*RECORDS*:
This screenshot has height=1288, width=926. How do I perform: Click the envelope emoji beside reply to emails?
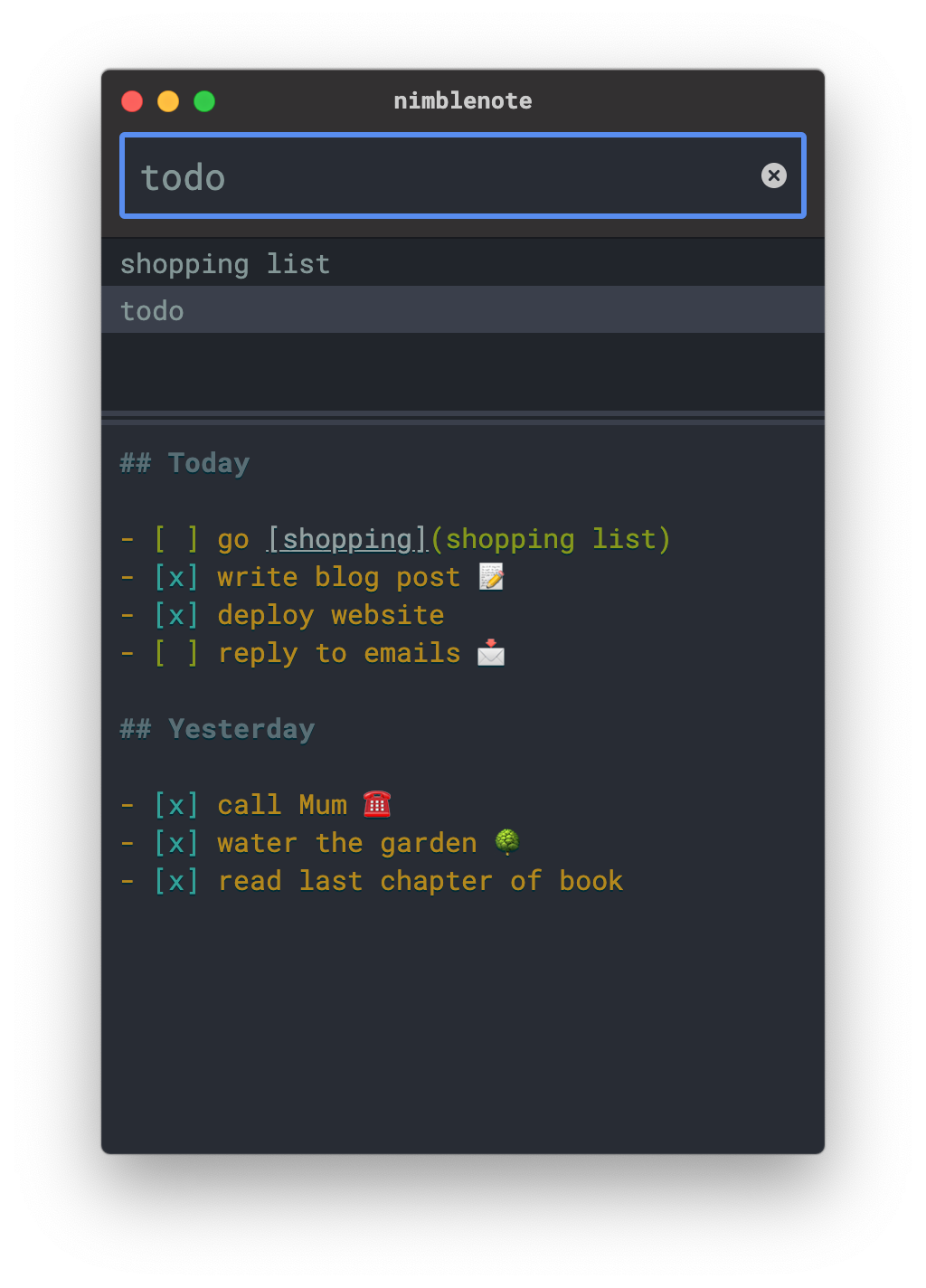coord(490,653)
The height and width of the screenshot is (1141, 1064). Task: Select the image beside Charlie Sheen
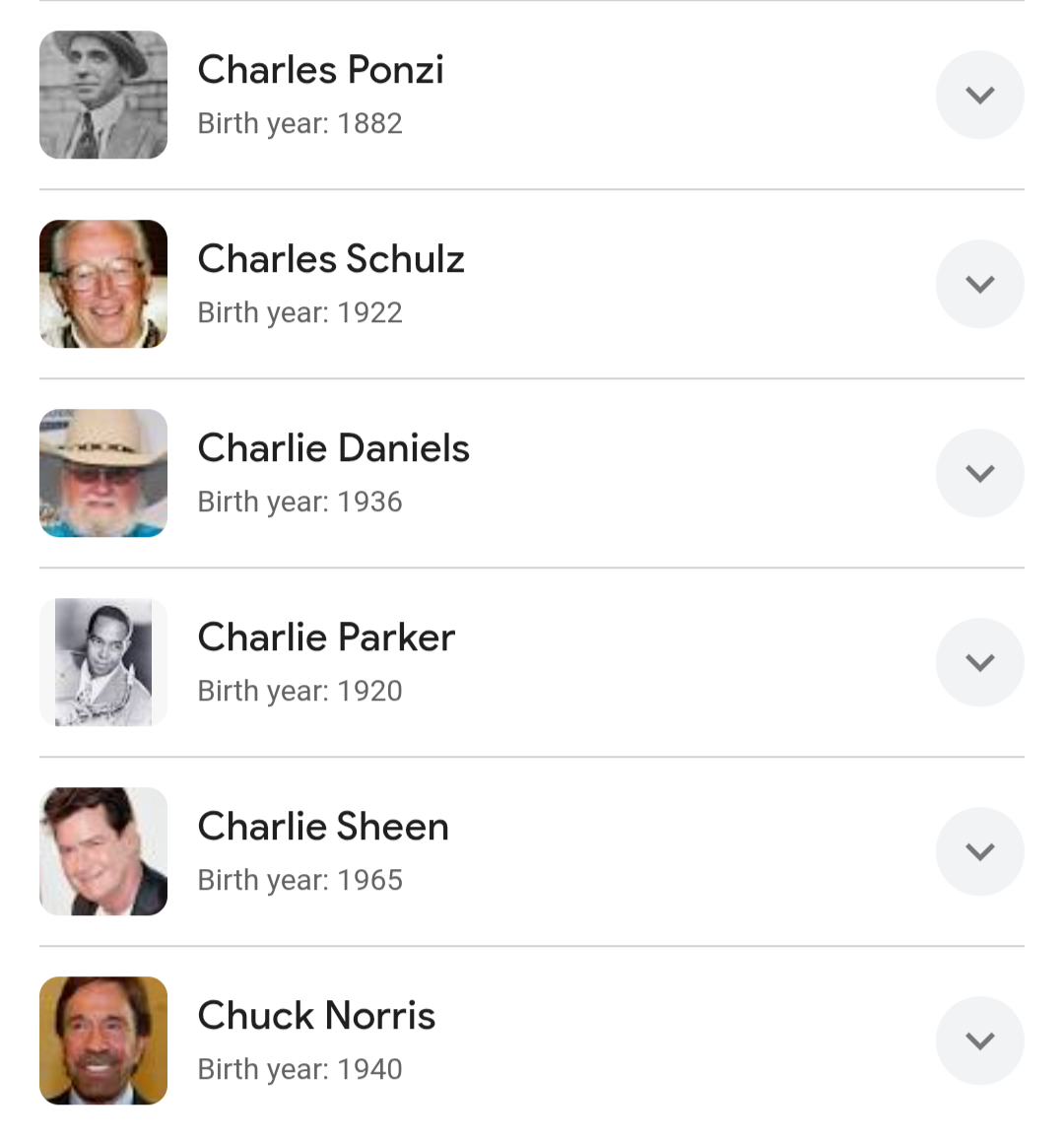[103, 851]
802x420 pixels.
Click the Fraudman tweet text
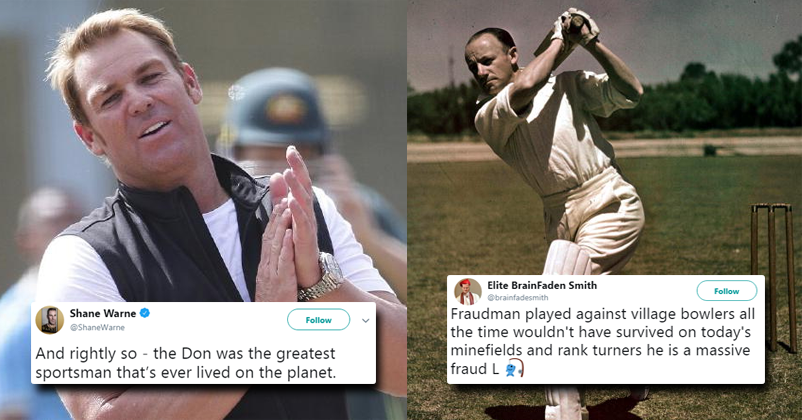(603, 341)
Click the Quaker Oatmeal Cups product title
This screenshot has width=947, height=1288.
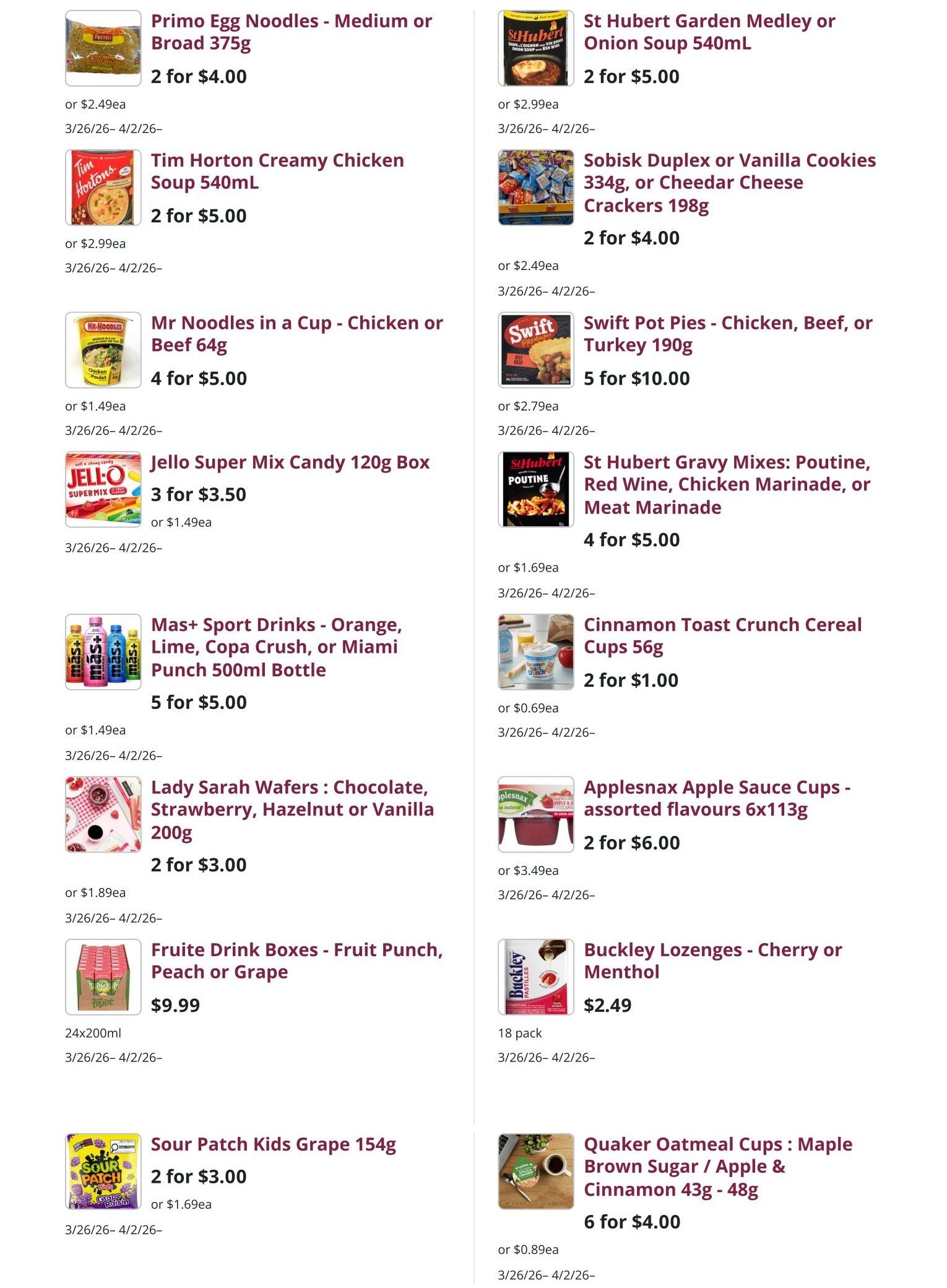(717, 1167)
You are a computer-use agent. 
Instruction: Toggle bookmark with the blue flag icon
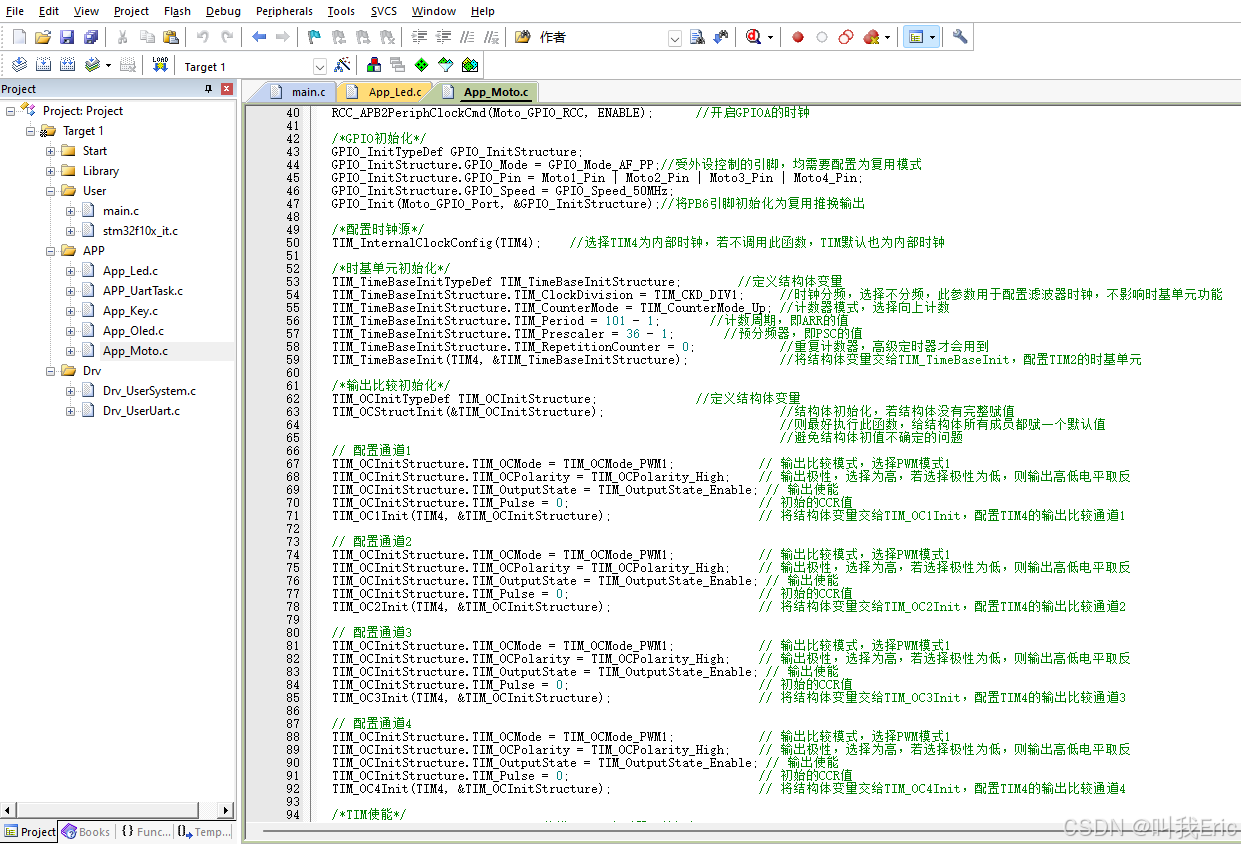(314, 37)
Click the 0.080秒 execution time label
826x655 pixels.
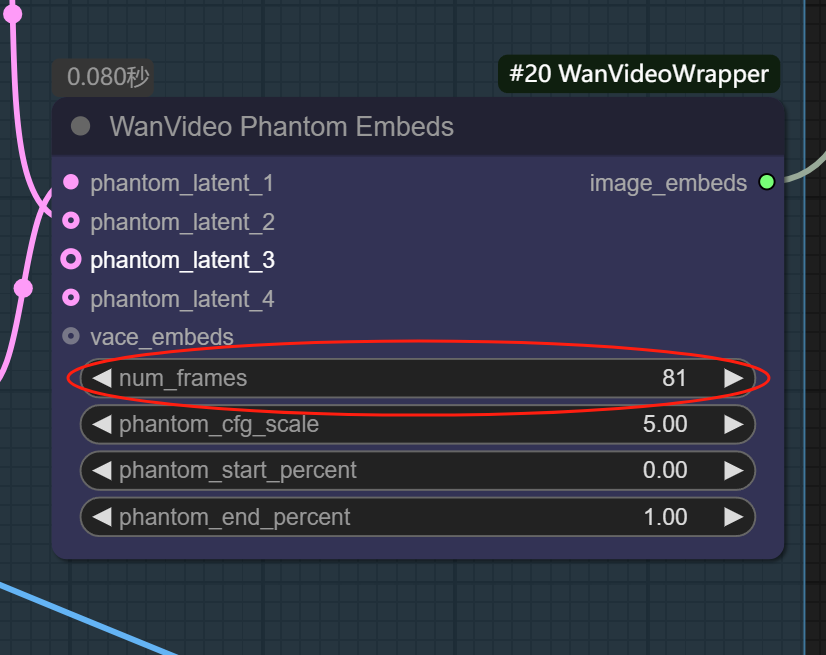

*WORK REQUIRED*: No image belongs in the copy. Transcribe the full listing verbatim.

*RESULT OF THE TASK*:
This screenshot has height=1288, width=926. How do I perform: Click the envelope emoji beside reply to emails?
coord(490,653)
The height and width of the screenshot is (1141, 1064). Task: Select the image beside Charlie Sheen
[103, 851]
802x420 pixels.
Click the Fraudman tweet text
(603, 341)
Click the Quaker Oatmeal Cups product title
This screenshot has width=947, height=1288.
(717, 1167)
You are a computer-use agent. 
Instruction: Toggle bookmark with the blue flag icon
(314, 37)
Click the 0.080秒 execution time label
826x655 pixels.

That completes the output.